Arean felt it before they reached the gate.

The wrong thing he'd sensed when they arrived — the patient waiting quality, the thing that had been biding its time — it was here. Concentrated. Specific. Coming from inside the mansion's grounds.

He stopped walking.

Zoro stopped beside him. "What."

"Someone in there," Arean said quietly. "Not the girl. Someone else." He reached further with his Observation Haki, pressing gently at the shape of the presence. "Patient. Very controlled. Almost invisible emotionally — like they've been suppressing their real nature for so long it's become second nature."

He felt Supreme Genius process this alongside the Observation data.

*Suppressed identity. Long-term patience. High control. Calculating rather than reactive. This is not a simple person.*

"How dangerous?" Zoro asked.

Arean considered honestly.

The presence was controlled enough that direct threat assessment was difficult — like trying to gauge a fire that had been banked, the heat contained rather than radiating. But the *control itself* was a signal. Ordinary people didn't have that kind of suppression. Only people who had trained it, deliberately, over years.
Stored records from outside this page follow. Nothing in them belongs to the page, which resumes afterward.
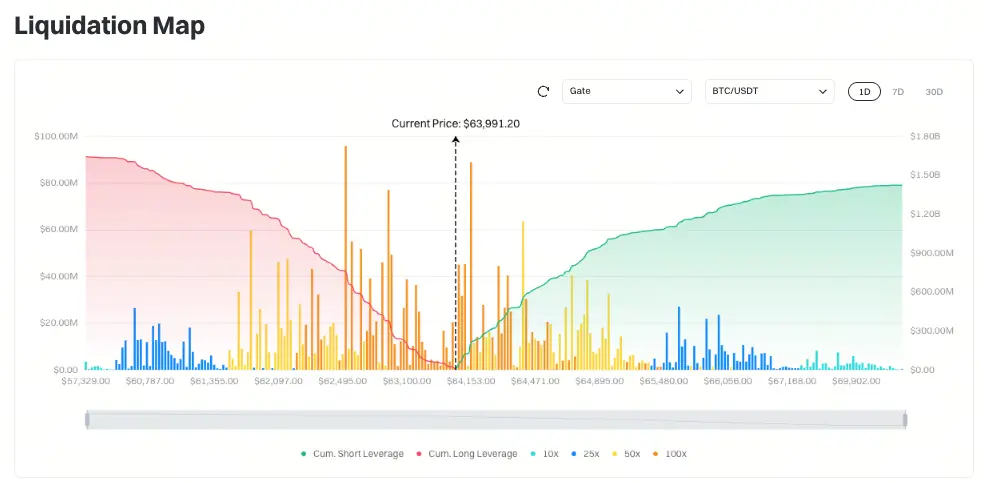
Task: Select the 1D time range
Action: coord(864,91)
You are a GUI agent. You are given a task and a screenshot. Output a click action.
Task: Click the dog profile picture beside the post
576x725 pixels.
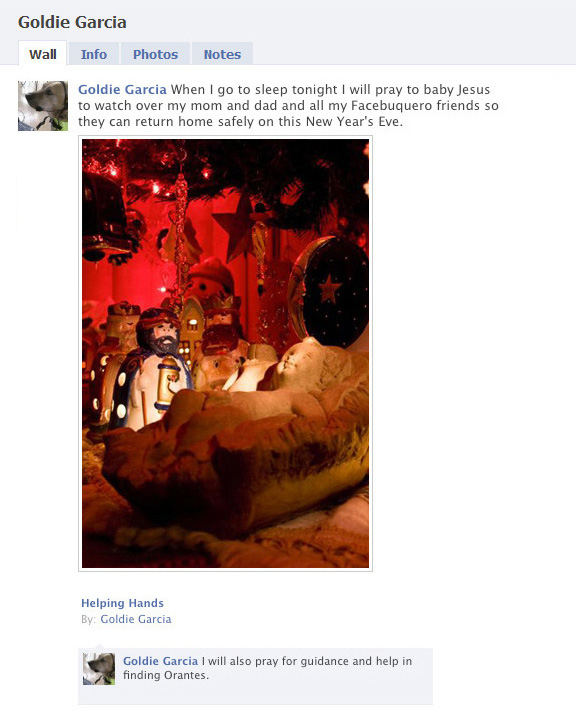[x=43, y=106]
"More than anything we've faced," he said.

Zoro's hand moved to his swords. Not drawing — just touching. Acknowledging.

"Good," Zoro said simply.

---

Klahadore — who was Kuro, who had been Captain Kuro of the Black Cat Pirates before he'd decided that piracy was beneath his intelligence and arranged his own death and hidden in plain sight as a butler for three years — was exactly what Arean's assessment had suggested.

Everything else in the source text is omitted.